Political fundraising changed forever on a Sunday afternoon in late June 2003, when former Vermont Gov. Howard Dean announced that he had raised more than $6 million over the previous three months in his bid for the Democratic presidential nomination, with more than half of that coming from small donations on the Internet. Dean would go on to raise an additional $7.4 million online in the next three months.

Four years later, Democratic candidate Barack Obama unveiled second-quarter fundraising figures of $32.5 million, outpacing opponent Hillary Clinton by about $10 million. Perhaps even more impressive than the cash was the number of donors to Obama so far this year: 258,000. Of those, 110,000 gave online.

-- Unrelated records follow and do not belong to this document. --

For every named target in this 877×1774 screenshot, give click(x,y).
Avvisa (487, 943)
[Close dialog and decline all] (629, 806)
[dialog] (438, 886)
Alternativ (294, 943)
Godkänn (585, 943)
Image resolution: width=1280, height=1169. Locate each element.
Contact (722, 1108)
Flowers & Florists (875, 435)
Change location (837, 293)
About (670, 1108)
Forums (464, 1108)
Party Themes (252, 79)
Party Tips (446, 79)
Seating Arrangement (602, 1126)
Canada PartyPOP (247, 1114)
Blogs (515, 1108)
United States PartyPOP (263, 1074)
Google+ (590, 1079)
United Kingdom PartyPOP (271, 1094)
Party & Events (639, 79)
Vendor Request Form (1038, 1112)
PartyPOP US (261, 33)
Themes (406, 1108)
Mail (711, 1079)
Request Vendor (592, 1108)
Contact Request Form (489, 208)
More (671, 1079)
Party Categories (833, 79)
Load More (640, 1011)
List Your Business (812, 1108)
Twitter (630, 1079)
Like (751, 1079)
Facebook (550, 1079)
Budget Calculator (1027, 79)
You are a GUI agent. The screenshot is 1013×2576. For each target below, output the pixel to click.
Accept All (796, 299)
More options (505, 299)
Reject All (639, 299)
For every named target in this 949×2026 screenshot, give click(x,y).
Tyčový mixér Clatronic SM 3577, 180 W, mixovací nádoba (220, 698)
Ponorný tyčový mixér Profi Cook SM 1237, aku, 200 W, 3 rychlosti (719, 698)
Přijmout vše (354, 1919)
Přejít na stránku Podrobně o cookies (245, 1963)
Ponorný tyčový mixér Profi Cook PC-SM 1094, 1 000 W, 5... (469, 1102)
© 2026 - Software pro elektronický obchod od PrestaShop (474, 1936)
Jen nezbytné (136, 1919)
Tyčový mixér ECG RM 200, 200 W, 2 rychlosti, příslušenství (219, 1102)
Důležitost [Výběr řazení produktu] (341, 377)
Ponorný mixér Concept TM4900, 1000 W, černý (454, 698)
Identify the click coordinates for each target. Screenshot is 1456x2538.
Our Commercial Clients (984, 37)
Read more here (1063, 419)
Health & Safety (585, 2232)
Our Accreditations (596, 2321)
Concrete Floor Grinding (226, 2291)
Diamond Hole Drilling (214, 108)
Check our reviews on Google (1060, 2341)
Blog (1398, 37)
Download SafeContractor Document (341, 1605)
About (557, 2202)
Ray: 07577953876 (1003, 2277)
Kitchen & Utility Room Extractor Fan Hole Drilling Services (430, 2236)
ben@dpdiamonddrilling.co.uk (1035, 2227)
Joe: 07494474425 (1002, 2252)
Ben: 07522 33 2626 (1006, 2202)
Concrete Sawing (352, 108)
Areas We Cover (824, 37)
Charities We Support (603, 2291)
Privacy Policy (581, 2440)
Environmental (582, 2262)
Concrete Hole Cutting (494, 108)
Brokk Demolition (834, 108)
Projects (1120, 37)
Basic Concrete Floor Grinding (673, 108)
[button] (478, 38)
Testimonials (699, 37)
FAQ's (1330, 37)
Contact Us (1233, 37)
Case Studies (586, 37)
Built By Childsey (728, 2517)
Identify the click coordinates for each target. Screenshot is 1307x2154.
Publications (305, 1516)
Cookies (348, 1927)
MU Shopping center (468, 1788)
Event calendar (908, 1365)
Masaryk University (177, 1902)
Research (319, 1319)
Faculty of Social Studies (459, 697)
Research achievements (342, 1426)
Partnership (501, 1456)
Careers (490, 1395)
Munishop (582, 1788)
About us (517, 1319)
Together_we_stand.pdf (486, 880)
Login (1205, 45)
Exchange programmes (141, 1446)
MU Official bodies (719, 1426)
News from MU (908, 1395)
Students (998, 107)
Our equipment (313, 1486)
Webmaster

The Internet is now an integral part of every candidate's fundraising effort, and the numbers are impressive. Obama led the field among Democrats in online fundraising in the first quarter, netting around $7 million over the Internet compared with Clinton's $4.2 million and Edwards's $3.3 million. Republican Mitt Romney reported $7.2 million in online donations in the first quarter. Second-quarter Internet cash totals are not yet in.

The median online donation is usually low-the Obama campaign said 9 in 10 of its online donors gave $100 or less this year-so the big Internet dollars go only to candidates with wide appeal among the Internet-savvy. The Federal Election Commission limits allow personal contributions up to $2,300 per candidate for the primaries, and another $2,300 per candidate for the general election cycle.

So campaigns would like those small Internet givers to give again, and again, and will pester them to do so; most candidate websites even offer an option for automated monthly giving to their campaign.